Inspiration

Every student knows the feeling of staring at a packed week with no idea where to start. We kept seeing friends pull all-nighters not because they were lazy, but because they genuinely didn't know how long things would take or which notes to study. We built Tempo to fix that.

What it does

Tempo is an AI-powered study planner that connects directly to Canvas. It reads your actual assignment PDFs, estimates how long each one will take using Gemini AI, and matches each problem to the specific lecture notes that cover it. It then schedules study blocks around your Google Calendar automatically. A built-in focus timer counts down from your AI estimate, with your matched materials right there in the same panel. Social streaks and friend leaderboards keep you accountable.

How we built it

We built the backend in Python with Flask, using Gemini 2.5 Flash to power the AI estimation and material matching. The Canvas LMS API handles course and assignment syncing, and Google Calendar API manages scheduling. The frontend is a single-page HTML/JS app served directly from Flask. We deployed on Render with Gunicorn.

Challenges we ran into

Getting the AI to match specific assignment problems to relevant lecture slides required significant prompt engineering. Canvas sync involving file downloads, PDF extraction, and AI estimation for every assignment in one request kept hitting Render's timeout limits, which we solved with Gunicorn's extended worker timeout. We also hit a tricky infinite recursion bug from a JavaScript function redefinition pattern that silently broke session history.

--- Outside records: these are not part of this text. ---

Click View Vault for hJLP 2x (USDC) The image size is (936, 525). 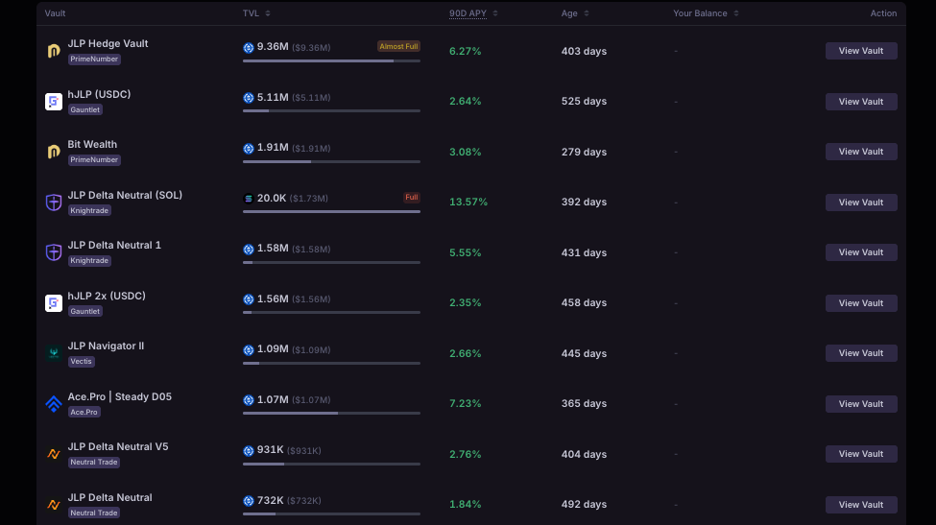[x=861, y=303]
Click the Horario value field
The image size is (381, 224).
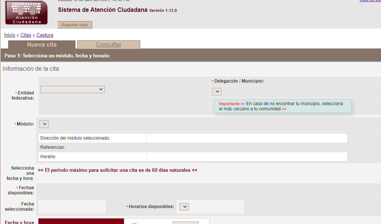[246, 157]
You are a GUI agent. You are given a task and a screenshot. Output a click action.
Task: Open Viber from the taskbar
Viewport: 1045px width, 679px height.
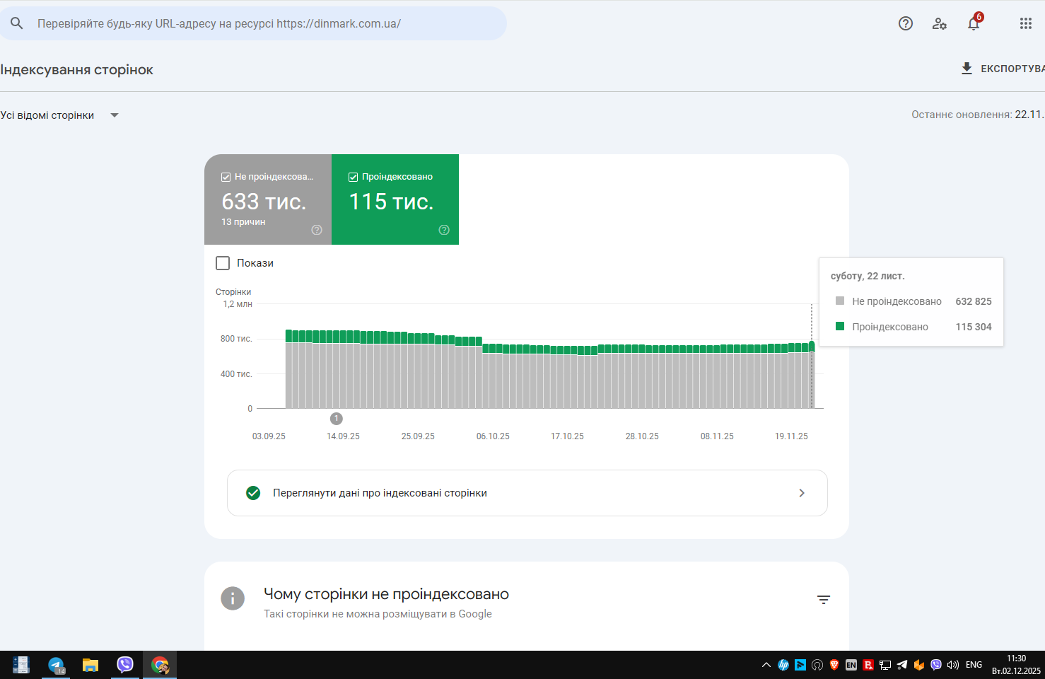(125, 665)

Accomplishments that we're proud of

The problem-level material matching works remarkably well--it reads an assignment and tells you exactly which slides cover each specific problem. The end-to-end flow from Canvas sync to a scheduled study week with matched materials genuinely feels like magic. We're also proud of shipping a polished, fully deployed product in a hackathon timeframe.

What we learned

We learned how much prompt engineering matters for getting structured, reliable output from LLMs. We also learned the hard way that splitting a stateful session-based backend across two hosting platforms breaks cookie authentication entirely. Keeping the stack simple and colocated saved us hours of debugging.

What's next for Tempo

We want to add mobile support, smarter rescheduling when assignments change, and a feedback loop where Tempo learns from the difference between estimated and actual time to get more accurate over time. Long-term, we see Tempo expanding beyond Canvas to support any LMS, and adding collaborative study features so friend groups can plan together.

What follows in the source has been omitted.